Remember getting your very first car? How amazing was that sense of freedom? At any moment you could call some friends and go wherever you wanted. Many people who suffer from hearing loss have this same type of experience when they get their first pair of hearing aids.
How could getting your first pair of hearing aids be like getting your first car? It’s not only the well known reasons for using hearing aids, but also the subtle ones that can restore your independent lifestyle. As it turns out, your hearing has a profound effect on your brain’s functionality.
The following example illustrates how your brain reacts to changes: You’re on the way to your job, following the same route you always do. You soon discover that there is an accident stopping you from going through. What would be your response to this problem? Would you just give up and go back home? Unless of course you’re searching for an excuse not to go to work, most likely not. Seeking out a different route is more than likely what you would choose to do. As long as your primary route was closed this new route would become your new everyday routine. If the new route ended up being more efficient, you would replace the old one with it.
The same thing occurs inside your brain when a “normal” function is blocked or else not working. Alternative pathways are forged in the brain due to a function defined as neuroplasticity.
Neuroplasticity can assist you in learning new languages, or in learning new skills such as martial arts or developing healthy habits. Tasks that were once-challenging come to be automatic as physical changes inside the brain gradually adapt to match the new pathways. Even though neuroplasticity is usually helpful for learning new things, it’s also just as good at causing you to you forget what you know.
Hearing Loss And Neuroplasticity
A perfect example of how neuroplasticity can have a negative impact is hearing loss. As explained in The Hearing Review, The pathways in your brain will immediately begin to get re-purposed if they quit processing sound according to research done by the University of Colorado. This is something you might not want it to be working on. The connection between loss of hearing and cognitive decline can be explained by this.
If you have hearing loss, the parts of your brain in charge of functions, including vision or touch, can solicit the less-utilized pathways of the brain responsible for hearing. This decreases the brain’s available resources for processing sound, and it weakens our capability of understanding speech.
So, if you find yourself saying “what was that?” regularly, you already have hearing loss. And even more important is the reality that your brain might already be starting to restructure.

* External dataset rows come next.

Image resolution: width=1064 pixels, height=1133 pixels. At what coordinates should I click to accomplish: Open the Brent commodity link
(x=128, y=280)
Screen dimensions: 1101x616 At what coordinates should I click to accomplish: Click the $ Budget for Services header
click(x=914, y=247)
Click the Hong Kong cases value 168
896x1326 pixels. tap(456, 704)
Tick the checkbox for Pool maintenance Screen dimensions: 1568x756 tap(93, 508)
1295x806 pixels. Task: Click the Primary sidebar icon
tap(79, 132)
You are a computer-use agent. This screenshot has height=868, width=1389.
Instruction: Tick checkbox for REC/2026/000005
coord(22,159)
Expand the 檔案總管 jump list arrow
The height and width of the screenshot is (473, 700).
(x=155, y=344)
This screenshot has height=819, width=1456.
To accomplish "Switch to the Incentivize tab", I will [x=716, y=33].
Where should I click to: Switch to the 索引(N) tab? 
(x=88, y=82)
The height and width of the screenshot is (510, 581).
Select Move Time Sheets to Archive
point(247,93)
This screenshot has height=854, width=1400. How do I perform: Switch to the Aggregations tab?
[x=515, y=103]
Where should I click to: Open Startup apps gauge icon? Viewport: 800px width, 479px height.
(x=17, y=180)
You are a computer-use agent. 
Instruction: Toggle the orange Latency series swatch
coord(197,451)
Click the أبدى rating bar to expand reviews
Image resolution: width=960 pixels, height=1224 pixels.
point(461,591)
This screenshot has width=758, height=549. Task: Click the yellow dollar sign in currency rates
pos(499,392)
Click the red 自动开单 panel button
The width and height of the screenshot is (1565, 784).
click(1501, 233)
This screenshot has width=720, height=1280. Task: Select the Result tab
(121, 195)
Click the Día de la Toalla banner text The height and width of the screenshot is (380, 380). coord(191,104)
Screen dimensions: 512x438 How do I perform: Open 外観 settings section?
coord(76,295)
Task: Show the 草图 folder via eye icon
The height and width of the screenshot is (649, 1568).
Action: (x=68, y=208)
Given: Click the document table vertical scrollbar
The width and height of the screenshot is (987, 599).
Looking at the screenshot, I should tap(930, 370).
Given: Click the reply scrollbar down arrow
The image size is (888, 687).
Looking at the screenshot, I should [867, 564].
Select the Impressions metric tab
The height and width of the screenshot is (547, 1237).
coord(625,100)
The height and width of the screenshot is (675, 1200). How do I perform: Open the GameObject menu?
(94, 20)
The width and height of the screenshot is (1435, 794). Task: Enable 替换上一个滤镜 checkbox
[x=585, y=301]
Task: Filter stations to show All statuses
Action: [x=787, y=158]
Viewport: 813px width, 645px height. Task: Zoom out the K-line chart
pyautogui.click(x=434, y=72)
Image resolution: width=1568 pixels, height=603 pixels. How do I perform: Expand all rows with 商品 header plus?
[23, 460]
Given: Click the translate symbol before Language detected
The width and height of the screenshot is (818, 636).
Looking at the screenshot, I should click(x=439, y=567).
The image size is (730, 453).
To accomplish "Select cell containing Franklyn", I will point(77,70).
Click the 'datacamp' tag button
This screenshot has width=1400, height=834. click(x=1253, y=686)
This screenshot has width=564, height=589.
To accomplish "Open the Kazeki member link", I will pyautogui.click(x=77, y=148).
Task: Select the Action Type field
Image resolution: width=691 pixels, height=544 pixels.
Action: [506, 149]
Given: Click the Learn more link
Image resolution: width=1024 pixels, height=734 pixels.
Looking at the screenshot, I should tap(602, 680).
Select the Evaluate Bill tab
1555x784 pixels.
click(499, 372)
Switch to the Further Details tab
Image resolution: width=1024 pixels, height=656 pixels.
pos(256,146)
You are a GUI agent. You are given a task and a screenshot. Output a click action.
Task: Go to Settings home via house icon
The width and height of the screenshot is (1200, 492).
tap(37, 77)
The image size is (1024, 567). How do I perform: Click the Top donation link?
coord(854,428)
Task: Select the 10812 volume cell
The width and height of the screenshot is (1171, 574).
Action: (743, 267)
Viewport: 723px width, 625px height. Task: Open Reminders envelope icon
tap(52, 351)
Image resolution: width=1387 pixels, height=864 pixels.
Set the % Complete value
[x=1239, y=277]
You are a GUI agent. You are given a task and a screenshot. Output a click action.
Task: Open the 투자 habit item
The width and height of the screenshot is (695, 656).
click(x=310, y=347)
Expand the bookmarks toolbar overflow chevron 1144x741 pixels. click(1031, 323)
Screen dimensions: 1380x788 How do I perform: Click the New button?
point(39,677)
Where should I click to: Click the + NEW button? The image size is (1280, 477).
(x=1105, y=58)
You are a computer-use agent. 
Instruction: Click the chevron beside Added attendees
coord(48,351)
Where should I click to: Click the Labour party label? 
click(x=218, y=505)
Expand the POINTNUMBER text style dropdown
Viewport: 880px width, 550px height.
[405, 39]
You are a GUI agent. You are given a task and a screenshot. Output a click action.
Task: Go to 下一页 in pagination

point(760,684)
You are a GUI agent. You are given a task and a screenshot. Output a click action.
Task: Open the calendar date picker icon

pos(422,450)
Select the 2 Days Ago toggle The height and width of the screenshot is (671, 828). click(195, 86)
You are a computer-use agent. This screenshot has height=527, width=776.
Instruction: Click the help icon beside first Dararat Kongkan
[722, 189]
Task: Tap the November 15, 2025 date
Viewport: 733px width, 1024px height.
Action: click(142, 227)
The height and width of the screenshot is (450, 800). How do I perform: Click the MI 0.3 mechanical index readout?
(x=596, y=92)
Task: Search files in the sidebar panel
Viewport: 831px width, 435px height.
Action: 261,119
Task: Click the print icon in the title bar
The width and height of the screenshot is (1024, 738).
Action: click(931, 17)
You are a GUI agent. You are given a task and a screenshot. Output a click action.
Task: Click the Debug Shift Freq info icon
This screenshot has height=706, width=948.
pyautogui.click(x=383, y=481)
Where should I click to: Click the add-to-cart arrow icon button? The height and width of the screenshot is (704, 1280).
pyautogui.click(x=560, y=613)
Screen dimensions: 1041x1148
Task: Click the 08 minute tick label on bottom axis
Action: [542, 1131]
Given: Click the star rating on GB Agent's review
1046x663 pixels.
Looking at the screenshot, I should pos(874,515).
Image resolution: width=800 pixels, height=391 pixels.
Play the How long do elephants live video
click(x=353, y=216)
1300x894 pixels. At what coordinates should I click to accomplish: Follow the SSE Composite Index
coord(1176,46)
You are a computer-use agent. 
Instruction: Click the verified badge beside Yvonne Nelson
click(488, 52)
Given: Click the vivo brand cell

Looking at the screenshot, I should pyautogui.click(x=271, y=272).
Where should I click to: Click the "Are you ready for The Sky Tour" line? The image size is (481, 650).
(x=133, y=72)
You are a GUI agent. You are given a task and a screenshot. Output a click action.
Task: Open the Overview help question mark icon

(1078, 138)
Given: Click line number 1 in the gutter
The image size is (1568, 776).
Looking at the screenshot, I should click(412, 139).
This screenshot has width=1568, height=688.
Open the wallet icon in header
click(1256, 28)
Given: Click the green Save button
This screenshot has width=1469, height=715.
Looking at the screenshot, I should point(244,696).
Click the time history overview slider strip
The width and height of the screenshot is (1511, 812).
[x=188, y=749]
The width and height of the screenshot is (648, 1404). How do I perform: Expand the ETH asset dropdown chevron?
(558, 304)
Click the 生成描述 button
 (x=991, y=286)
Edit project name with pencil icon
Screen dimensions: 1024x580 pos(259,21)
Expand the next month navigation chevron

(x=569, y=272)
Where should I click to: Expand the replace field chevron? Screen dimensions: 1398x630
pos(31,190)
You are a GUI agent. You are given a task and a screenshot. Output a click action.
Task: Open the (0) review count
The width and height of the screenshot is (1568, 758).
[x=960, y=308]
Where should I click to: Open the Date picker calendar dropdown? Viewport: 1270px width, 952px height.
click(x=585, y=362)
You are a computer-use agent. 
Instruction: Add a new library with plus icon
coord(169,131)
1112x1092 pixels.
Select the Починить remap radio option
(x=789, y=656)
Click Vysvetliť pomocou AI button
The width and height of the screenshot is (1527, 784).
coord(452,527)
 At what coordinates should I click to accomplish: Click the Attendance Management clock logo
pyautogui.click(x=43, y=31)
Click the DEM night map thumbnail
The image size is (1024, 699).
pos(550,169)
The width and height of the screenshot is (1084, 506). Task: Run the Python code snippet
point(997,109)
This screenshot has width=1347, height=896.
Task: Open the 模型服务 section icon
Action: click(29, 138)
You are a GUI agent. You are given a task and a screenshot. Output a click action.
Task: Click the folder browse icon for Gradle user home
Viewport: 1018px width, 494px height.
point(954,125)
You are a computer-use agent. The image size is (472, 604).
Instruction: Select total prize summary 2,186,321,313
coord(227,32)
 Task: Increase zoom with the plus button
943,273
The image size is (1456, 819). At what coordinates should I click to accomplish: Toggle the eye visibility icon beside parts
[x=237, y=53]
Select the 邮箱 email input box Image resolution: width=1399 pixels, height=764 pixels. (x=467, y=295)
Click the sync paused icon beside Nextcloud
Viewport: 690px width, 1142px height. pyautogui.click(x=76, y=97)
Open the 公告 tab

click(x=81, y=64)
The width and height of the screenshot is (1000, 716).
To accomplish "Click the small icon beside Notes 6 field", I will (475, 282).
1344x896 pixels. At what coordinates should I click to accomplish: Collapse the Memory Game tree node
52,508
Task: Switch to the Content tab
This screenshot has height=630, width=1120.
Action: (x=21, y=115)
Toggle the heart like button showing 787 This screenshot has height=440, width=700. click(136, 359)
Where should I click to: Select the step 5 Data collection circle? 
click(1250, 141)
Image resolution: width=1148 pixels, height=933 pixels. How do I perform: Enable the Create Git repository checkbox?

How Hearing Aids Can Help You
This ability of the brain has a positive and a negative. Neuroplasticity may make your loss of hearing worse, but it also elevates the performance of hearing aids. You can really make the most of current hearing aid technology thanks to your brain’s amazing ability to regenerate tissue and reroute neural paths. Since the hearing aids activate the parts of the brain that handle loss of hearing, they stimulate mental growth and development.
The American Geriatrics Society published a long term study, in fact. Cognitive decline was reduced in people with hearing aids, according to this study. The study, titled Self-Reported Hearing Loss: Hearing Aids and Cognitive Decline in Elderly Adults: A 25-year Study, observed over three thousand adults age 65 and older over a 25 year period. The study showed that people with hearing loss had a higher rate of cognitive decline. However, participants that used hearing aids to correct their hearing loss showed no difference in the rate of cognitive decline as compared to those with normal hearing.
The most useful part of this research is that we can verify what we already understand about neuroplasticity: the brain will organize functions according to your need and the amount of stimulus it is given. To put it another way, you need to, “use it or lose it.”
Having a Youthful Brain
In short, the brain is versatile and can change itself substantially no matter what your age or stage in life. You should also take into consideration that hearing loss can hasten mental deterioration and that this decline can be reduced or even prevented by using hearing aids.
Hearing aids are sophisticated hearing enhancement technology, not just over-the-counter amplifiers. According to leading brain plasticity expert Dr. Michael Merzenich, you can enhance your brain function despite any health issues by pushing yourself to complete challenging new activities, being active socially, and practicing mindfulness amongst other strategies.
To guarantee your quality of life, hearing aids are a must have. Those who have loss of hearing may become withdrawn or isolated. You can be sure to remain active and independent by getting a pair of hearing aids. Keep in mind that if you want your brain to stay as young as you feel it needs to continue processing sound and receiving stimulation.